> _AIM OF THE EXERCISE_
Every entry should appear in your answer exactly as it does here.

> _INFORMATION SUPPLIED_
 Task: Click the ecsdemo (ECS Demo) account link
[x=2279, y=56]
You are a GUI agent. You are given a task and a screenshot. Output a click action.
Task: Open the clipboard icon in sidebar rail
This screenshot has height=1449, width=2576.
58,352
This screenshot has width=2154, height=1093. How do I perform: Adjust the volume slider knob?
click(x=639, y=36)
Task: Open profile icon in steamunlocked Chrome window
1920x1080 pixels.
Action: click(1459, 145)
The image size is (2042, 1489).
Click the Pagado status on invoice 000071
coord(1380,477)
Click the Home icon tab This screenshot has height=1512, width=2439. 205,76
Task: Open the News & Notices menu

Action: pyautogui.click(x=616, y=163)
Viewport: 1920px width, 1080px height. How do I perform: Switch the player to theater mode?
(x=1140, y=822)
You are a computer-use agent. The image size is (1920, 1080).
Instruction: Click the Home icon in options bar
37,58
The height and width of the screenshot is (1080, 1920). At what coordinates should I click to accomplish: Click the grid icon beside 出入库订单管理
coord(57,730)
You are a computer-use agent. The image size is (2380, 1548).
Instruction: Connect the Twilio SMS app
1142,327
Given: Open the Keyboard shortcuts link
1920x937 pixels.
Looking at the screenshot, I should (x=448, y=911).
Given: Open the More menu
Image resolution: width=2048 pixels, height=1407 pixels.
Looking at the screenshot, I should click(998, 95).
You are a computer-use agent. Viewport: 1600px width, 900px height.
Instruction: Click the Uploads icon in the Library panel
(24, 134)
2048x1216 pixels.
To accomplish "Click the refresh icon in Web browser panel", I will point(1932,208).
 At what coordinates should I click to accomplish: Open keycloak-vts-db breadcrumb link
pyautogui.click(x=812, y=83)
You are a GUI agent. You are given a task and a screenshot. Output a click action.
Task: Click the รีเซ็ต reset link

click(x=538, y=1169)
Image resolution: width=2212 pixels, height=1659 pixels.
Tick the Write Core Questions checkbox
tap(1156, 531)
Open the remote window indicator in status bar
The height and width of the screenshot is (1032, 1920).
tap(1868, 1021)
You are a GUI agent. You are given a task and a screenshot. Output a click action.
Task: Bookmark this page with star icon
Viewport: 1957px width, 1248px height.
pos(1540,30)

> _OUTPUT FOR THIS EXERCISE_
 Task: Click the ecsdemo (ECS Demo) account link
[x=2279, y=56]
You are a GUI agent. You are given a task and a screenshot. Output a click action.
Task: Open the clipboard icon in sidebar rail
This screenshot has height=1449, width=2576.
58,352
This screenshot has width=2154, height=1093. How do I perform: Adjust the volume slider knob?
click(x=639, y=36)
Task: Open profile icon in steamunlocked Chrome window
1920x1080 pixels.
Action: click(1459, 145)
The image size is (2042, 1489).
Click the Pagado status on invoice 000071
coord(1380,477)
Click the Home icon tab This screenshot has height=1512, width=2439. 205,76
Task: Open the News & Notices menu

Action: pyautogui.click(x=616, y=163)
Viewport: 1920px width, 1080px height. How do I perform: Switch the player to theater mode?
(x=1140, y=822)
You are a computer-use agent. The image size is (1920, 1080).
Instruction: Click the Home icon in options bar
37,58
The height and width of the screenshot is (1080, 1920). At what coordinates should I click to accomplish: Click the grid icon beside 出入库订单管理
coord(57,730)
You are a computer-use agent. The image size is (2380, 1548).
Instruction: Connect the Twilio SMS app
1142,327
Given: Open the Keyboard shortcuts link
1920x937 pixels.
Looking at the screenshot, I should (x=448, y=911).
Given: Open the More menu
Image resolution: width=2048 pixels, height=1407 pixels.
Looking at the screenshot, I should click(998, 95).
You are a computer-use agent. Viewport: 1600px width, 900px height.
Instruction: Click the Uploads icon in the Library panel
(24, 134)
2048x1216 pixels.
To accomplish "Click the refresh icon in Web browser panel", I will point(1932,208).
 At what coordinates should I click to accomplish: Open keycloak-vts-db breadcrumb link
pyautogui.click(x=812, y=83)
You are a GUI agent. You are given a task and a screenshot. Output a click action.
Task: Click the รีเซ็ต reset link

click(x=538, y=1169)
Image resolution: width=2212 pixels, height=1659 pixels.
Tick the Write Core Questions checkbox
tap(1156, 531)
Open the remote window indicator in status bar
The height and width of the screenshot is (1032, 1920).
tap(1868, 1021)
You are a GUI agent. You are given a task and a screenshot. Output a click action.
Task: Bookmark this page with star icon
Viewport: 1957px width, 1248px height.
pos(1540,30)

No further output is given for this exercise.